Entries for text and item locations
※ ※ ※

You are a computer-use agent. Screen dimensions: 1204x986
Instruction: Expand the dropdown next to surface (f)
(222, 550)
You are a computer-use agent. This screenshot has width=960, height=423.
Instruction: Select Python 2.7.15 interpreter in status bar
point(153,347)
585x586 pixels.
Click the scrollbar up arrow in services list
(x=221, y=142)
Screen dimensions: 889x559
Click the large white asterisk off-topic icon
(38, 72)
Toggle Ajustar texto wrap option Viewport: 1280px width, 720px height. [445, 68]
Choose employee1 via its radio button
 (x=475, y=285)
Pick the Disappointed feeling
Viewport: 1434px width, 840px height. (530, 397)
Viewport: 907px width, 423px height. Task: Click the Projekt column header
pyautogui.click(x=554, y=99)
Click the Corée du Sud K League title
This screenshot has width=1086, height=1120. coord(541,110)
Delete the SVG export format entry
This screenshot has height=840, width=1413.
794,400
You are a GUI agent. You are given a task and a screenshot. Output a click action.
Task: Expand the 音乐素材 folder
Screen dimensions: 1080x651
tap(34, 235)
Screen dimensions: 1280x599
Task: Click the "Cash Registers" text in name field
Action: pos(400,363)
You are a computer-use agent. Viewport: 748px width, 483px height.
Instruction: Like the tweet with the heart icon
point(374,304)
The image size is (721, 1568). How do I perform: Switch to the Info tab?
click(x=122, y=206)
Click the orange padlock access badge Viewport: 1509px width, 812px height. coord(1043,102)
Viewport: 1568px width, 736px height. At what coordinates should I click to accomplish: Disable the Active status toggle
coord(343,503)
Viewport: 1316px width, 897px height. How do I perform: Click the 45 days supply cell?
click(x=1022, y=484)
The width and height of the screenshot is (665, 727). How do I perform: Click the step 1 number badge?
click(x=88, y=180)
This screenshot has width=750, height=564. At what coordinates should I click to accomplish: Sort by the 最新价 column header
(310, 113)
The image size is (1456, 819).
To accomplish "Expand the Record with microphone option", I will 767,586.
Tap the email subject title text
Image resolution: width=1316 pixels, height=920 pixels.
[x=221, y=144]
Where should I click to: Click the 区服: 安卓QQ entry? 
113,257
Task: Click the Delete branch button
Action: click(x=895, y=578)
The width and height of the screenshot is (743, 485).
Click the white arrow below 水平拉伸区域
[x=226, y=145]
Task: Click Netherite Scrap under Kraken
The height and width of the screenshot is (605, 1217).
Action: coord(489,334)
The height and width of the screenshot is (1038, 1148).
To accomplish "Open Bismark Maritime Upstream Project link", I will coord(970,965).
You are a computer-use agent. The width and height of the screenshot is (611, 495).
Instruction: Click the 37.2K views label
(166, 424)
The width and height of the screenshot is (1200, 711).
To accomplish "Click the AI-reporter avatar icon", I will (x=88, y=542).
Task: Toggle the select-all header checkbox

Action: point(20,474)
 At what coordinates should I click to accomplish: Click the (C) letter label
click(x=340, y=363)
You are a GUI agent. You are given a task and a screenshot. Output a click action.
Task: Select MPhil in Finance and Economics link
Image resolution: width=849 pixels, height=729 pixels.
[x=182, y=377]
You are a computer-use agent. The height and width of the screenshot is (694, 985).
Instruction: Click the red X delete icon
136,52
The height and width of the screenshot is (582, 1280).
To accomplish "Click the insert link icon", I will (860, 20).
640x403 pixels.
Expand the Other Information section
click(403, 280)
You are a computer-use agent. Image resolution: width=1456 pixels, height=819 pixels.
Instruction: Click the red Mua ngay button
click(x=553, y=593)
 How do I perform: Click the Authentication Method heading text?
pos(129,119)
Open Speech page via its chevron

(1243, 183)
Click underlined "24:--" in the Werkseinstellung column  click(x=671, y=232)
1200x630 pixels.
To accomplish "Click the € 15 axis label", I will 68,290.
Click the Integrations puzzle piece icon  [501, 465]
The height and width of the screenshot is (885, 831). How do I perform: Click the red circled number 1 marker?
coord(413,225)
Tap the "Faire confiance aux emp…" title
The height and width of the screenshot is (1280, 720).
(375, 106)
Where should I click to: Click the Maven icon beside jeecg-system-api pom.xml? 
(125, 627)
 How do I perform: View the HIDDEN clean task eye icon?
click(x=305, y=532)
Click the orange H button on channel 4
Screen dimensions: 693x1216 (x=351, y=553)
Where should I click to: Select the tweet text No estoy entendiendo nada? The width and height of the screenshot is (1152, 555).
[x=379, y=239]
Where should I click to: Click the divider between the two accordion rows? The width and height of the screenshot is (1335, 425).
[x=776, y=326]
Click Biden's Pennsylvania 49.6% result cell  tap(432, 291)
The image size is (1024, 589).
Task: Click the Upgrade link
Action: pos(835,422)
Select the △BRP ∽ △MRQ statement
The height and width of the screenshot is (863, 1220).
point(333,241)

※ ※ ※

§ Required work
Please lay out the lines above as a Markdown table with the columns Row and Line, numbering each row and leaving out blank lines.

§ Right answer
| Row | Line |
|---|---|
| 1 | You are a computer-use agent. Screen dimensions: 1204x986 |
| 2 | Instruction: Expand the dropdown next to surface (f) |
| 3 | (222, 550) |
| 4 | You are a computer-use agent. This screenshot has width=960, height=423. |
| 5 | Instruction: Select Python 2.7.15 interpreter in status bar |
| 6 | point(153,347) |
| 7 | 585x586 pixels. |
| 8 | Click the scrollbar up arrow in services list |
| 9 | (x=221, y=142) |
| 10 | Screen dimensions: 889x559 |
| 11 | Click the large white asterisk off-topic icon |
| 12 | (38, 72) |
| 13 | Toggle Ajustar texto wrap option Viewport: 1280px width, 720px height. [445, 68] |
| 14 | Choose employee1 via its radio button |
| 15 |  (x=475, y=285) |
| 16 | Pick the Disappointed feeling |
| 17 | Viewport: 1434px width, 840px height. (530, 397) |
| 18 | Viewport: 907px width, 423px height. Task: Click the Projekt column header |
| 19 | pyautogui.click(x=554, y=99) |
| 20 | Click the Corée du Sud K League title |
| 21 | This screenshot has width=1086, height=1120. coord(541,110) |
| 22 | Delete the SVG export format entry |
| 23 | This screenshot has height=840, width=1413. |
| 24 | 794,400 |
| 25 | You are a GUI agent. You are given a task and a screenshot. Output a click action. |
| 26 | Task: Expand the 音乐素材 folder |
| 27 | Screen dimensions: 1080x651 |
| 28 | tap(34, 235) |
| 29 | Screen dimensions: 1280x599 |
| 30 | Task: Click the "Cash Registers" text in name field |
| 31 | Action: pos(400,363) |
| 32 | You are a computer-use agent. Viewport: 748px width, 483px height. |
| 33 | Instruction: Like the tweet with the heart icon |
| 34 | point(374,304) |
| 35 | The image size is (721, 1568). How do I perform: Switch to the Info tab? |
| 36 | click(x=122, y=206) |
| 37 | Click the orange padlock access badge Viewport: 1509px width, 812px height. coord(1043,102) |
| 38 | Viewport: 1568px width, 736px height. At what coordinates should I click to accomplish: Disable the Active status toggle |
| 39 | coord(343,503) |
| 40 | Viewport: 1316px width, 897px height. How do I perform: Click the 45 days supply cell? |
| 41 | click(x=1022, y=484) |
| 42 | The width and height of the screenshot is (665, 727). How do I perform: Click the step 1 number badge? |
| 43 | click(x=88, y=180) |
| 44 | This screenshot has width=750, height=564. At what coordinates should I click to accomplish: Sort by the 最新价 column header |
| 45 | (310, 113) |
| 46 | The image size is (1456, 819). |
| 47 | To accomplish "Expand the Record with microphone option", I will 767,586. |
| 48 | Tap the email subject title text |
| 49 | Image resolution: width=1316 pixels, height=920 pixels. |
| 50 | [x=221, y=144] |
| 51 | Where should I click to: Click the 区服: 安卓QQ entry?  |
| 52 | 113,257 |
| 53 | Task: Click the Delete branch button |
| 54 | Action: click(x=895, y=578) |
| 55 | The width and height of the screenshot is (743, 485). |
| 56 | Click the white arrow below 水平拉伸区域 |
| 57 | [x=226, y=145] |
| 58 | Task: Click Netherite Scrap under Kraken |
| 59 | The height and width of the screenshot is (605, 1217). |
| 60 | Action: coord(489,334) |
| 61 | The height and width of the screenshot is (1038, 1148). |
| 62 | To accomplish "Open Bismark Maritime Upstream Project link", I will coord(970,965). |
| 63 | You are a computer-use agent. The width and height of the screenshot is (611, 495). |
| 64 | Instruction: Click the 37.2K views label |
| 65 | (166, 424) |
| 66 | The width and height of the screenshot is (1200, 711). |
| 67 | To accomplish "Click the AI-reporter avatar icon", I will (x=88, y=542). |
| 68 | Task: Toggle the select-all header checkbox |
| 69 | Action: point(20,474) |
| 70 |  At what coordinates should I click to accomplish: Click the (C) letter label |
| 71 | click(x=340, y=363) |
| 72 | You are a GUI agent. You are given a task and a screenshot. Output a click action. |
| 73 | Task: Select MPhil in Finance and Economics link |
| 74 | Image resolution: width=849 pixels, height=729 pixels. |
| 75 | [x=182, y=377] |
| 76 | You are a computer-use agent. The height and width of the screenshot is (694, 985). |
| 77 | Instruction: Click the red X delete icon |
| 78 | 136,52 |
| 79 | The height and width of the screenshot is (582, 1280). |
| 80 | To accomplish "Click the insert link icon", I will (860, 20). |
| 81 | 640x403 pixels. |
| 82 | Expand the Other Information section |
| 83 | click(403, 280) |
| 84 | You are a computer-use agent. Image resolution: width=1456 pixels, height=819 pixels. |
| 85 | Instruction: Click the red Mua ngay button |
| 86 | click(x=553, y=593) |
| 87 |  How do I perform: Click the Authentication Method heading text? |
| 88 | pos(129,119) |
| 89 | Open Speech page via its chevron |
| 90 | (1243, 183) |
| 91 | Click underlined "24:--" in the Werkseinstellung column  click(x=671, y=232) |
| 92 | 1200x630 pixels. |
| 93 | To accomplish "Click the € 15 axis label", I will 68,290. |
| 94 | Click the Integrations puzzle piece icon  [501, 465] |
| 95 | The height and width of the screenshot is (885, 831). How do I perform: Click the red circled number 1 marker? |
| 96 | coord(413,225) |
| 97 | Tap the "Faire confiance aux emp…" title |
| 98 | The height and width of the screenshot is (1280, 720). |
| 99 | (375, 106) |
| 100 | Where should I click to: Click the Maven icon beside jeecg-system-api pom.xml?  |
| 101 | (125, 627) |
| 102 |  How do I perform: View the HIDDEN clean task eye icon? |
| 103 | click(x=305, y=532) |
| 104 | Click the orange H button on channel 4 |
| 105 | Screen dimensions: 693x1216 (x=351, y=553) |
| 106 | Where should I click to: Select the tweet text No estoy entendiendo nada? The width and height of the screenshot is (1152, 555). |
| 107 | [x=379, y=239] |
| 108 | Where should I click to: Click the divider between the two accordion rows? The width and height of the screenshot is (1335, 425). |
| 109 | [x=776, y=326] |
| 110 | Click Biden's Pennsylvania 49.6% result cell  tap(432, 291) |
| 111 | The image size is (1024, 589). |
| 112 | Task: Click the Upgrade link |
| 113 | Action: pos(835,422) |
| 114 | Select the △BRP ∽ △MRQ statement |
| 115 | The height and width of the screenshot is (863, 1220). |
| 116 | point(333,241) |